** GOAL OF THE EXERCISE **
Return every line of the data below that contains the word "Identify".

** EXTRACTED DATA **
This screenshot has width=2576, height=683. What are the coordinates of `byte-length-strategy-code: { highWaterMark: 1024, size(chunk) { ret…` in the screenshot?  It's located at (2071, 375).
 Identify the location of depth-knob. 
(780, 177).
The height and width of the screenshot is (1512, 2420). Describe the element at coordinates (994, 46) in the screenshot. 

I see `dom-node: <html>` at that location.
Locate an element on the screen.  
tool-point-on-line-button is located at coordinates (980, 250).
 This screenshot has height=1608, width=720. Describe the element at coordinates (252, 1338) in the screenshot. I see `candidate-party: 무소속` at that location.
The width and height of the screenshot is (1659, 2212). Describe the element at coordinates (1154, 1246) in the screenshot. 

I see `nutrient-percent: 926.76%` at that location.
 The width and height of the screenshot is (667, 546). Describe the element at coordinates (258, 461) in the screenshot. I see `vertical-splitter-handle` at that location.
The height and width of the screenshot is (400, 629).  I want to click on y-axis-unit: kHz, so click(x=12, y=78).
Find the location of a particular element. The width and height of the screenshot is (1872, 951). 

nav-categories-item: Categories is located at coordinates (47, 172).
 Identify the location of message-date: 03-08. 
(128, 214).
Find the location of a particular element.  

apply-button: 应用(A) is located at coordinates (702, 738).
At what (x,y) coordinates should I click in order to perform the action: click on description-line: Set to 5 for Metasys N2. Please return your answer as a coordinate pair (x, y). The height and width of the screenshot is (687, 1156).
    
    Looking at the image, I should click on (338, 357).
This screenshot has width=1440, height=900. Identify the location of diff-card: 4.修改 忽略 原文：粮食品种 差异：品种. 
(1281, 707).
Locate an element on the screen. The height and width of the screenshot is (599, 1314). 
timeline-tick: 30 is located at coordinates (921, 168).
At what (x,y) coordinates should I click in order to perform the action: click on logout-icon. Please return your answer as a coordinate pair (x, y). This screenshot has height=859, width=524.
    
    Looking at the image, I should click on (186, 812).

** WORKED SOLUTION **
 Identify the location of depth-knob. 
 Identify the location of message-date: 03-08. 
This screenshot has width=1440, height=900. Identify the location of diff-card: 4.修改 忽略 原文：粮食品种 差异：品种. 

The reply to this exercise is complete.